Would you reproduce all of the entries exactly?

Material for the task: Begin

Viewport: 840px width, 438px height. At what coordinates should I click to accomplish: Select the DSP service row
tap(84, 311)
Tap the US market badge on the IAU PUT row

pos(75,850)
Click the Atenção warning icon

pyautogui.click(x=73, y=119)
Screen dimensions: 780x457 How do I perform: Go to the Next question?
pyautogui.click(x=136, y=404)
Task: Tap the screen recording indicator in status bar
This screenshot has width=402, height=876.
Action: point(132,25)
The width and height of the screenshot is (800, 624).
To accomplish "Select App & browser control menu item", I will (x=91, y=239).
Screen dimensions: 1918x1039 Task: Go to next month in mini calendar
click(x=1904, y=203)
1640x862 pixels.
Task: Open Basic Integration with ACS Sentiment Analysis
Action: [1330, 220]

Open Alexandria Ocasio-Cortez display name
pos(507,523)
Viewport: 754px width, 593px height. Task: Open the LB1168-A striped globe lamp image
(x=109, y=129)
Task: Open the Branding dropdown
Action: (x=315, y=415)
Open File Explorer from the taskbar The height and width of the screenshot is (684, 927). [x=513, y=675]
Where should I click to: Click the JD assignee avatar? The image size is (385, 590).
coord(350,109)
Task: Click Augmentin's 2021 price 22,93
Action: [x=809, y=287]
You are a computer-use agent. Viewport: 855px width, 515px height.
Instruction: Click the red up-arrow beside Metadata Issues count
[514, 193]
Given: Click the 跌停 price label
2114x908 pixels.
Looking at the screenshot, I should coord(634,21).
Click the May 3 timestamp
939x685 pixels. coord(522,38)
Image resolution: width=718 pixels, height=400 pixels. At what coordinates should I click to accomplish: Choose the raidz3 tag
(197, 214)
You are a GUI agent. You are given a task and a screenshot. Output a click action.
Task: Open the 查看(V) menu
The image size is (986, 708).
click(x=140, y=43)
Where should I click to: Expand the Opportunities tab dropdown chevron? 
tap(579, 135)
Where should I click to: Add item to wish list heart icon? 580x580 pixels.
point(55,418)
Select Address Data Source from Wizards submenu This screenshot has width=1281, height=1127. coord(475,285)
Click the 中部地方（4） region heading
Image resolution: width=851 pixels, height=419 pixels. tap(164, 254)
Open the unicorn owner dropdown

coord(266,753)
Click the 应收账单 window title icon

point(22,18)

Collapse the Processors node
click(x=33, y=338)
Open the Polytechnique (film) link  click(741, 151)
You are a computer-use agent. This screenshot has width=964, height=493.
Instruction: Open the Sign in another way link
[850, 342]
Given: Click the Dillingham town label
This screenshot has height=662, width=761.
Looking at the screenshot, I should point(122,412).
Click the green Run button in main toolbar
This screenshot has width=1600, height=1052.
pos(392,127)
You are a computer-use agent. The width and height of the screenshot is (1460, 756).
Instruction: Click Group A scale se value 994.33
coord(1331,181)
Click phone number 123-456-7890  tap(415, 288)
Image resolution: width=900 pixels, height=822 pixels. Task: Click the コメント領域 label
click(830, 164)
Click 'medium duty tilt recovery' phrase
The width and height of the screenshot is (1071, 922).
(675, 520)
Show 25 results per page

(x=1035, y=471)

Material for the task: End

▸ Task result
Viewport: 840px width, 438px height. At what coordinates should I click to accomplish: Select the DSP service row
tap(84, 311)
Tap the US market badge on the IAU PUT row

pos(75,850)
Click the Atenção warning icon

pyautogui.click(x=73, y=119)
Screen dimensions: 780x457 How do I perform: Go to the Next question?
pyautogui.click(x=136, y=404)
Task: Tap the screen recording indicator in status bar
This screenshot has width=402, height=876.
Action: point(132,25)
The width and height of the screenshot is (800, 624).
To accomplish "Select App & browser control menu item", I will (x=91, y=239).
Screen dimensions: 1918x1039 Task: Go to next month in mini calendar
click(x=1904, y=203)
1640x862 pixels.
Task: Open Basic Integration with ACS Sentiment Analysis
Action: [1330, 220]

Open Alexandria Ocasio-Cortez display name
pos(507,523)
Viewport: 754px width, 593px height. Task: Open the LB1168-A striped globe lamp image
(x=109, y=129)
Task: Open the Branding dropdown
Action: (x=315, y=415)
Open File Explorer from the taskbar The height and width of the screenshot is (684, 927). [x=513, y=675]
Where should I click to: Click the JD assignee avatar? The image size is (385, 590).
coord(350,109)
Task: Click Augmentin's 2021 price 22,93
Action: [x=809, y=287]
You are a computer-use agent. Viewport: 855px width, 515px height.
Instruction: Click the red up-arrow beside Metadata Issues count
[514, 193]
Given: Click the 跌停 price label
2114x908 pixels.
Looking at the screenshot, I should coord(634,21).
Click the May 3 timestamp
939x685 pixels. coord(522,38)
Image resolution: width=718 pixels, height=400 pixels. At what coordinates should I click to accomplish: Choose the raidz3 tag
(197, 214)
You are a GUI agent. You are given a task and a screenshot. Output a click action.
Task: Open the 查看(V) menu
The image size is (986, 708).
click(x=140, y=43)
Where should I click to: Expand the Opportunities tab dropdown chevron? 
tap(579, 135)
Where should I click to: Add item to wish list heart icon? 580x580 pixels.
point(55,418)
Select Address Data Source from Wizards submenu This screenshot has width=1281, height=1127. coord(475,285)
Click the 中部地方（4） region heading
Image resolution: width=851 pixels, height=419 pixels. tap(164, 254)
Open the unicorn owner dropdown

coord(266,753)
Click the 应收账单 window title icon

point(22,18)

Collapse the Processors node
click(x=33, y=338)
Open the Polytechnique (film) link  click(741, 151)
You are a computer-use agent. This screenshot has width=964, height=493.
Instruction: Open the Sign in another way link
[850, 342]
Given: Click the Dillingham town label
This screenshot has height=662, width=761.
Looking at the screenshot, I should point(122,412).
Click the green Run button in main toolbar
This screenshot has width=1600, height=1052.
pos(392,127)
You are a computer-use agent. The width and height of the screenshot is (1460, 756).
Instruction: Click Group A scale se value 994.33
coord(1331,181)
Click phone number 123-456-7890  tap(415, 288)
Image resolution: width=900 pixels, height=822 pixels. Task: Click the コメント領域 label
click(830, 164)
Click 'medium duty tilt recovery' phrase
The width and height of the screenshot is (1071, 922).
(675, 520)
Show 25 results per page

(x=1035, y=471)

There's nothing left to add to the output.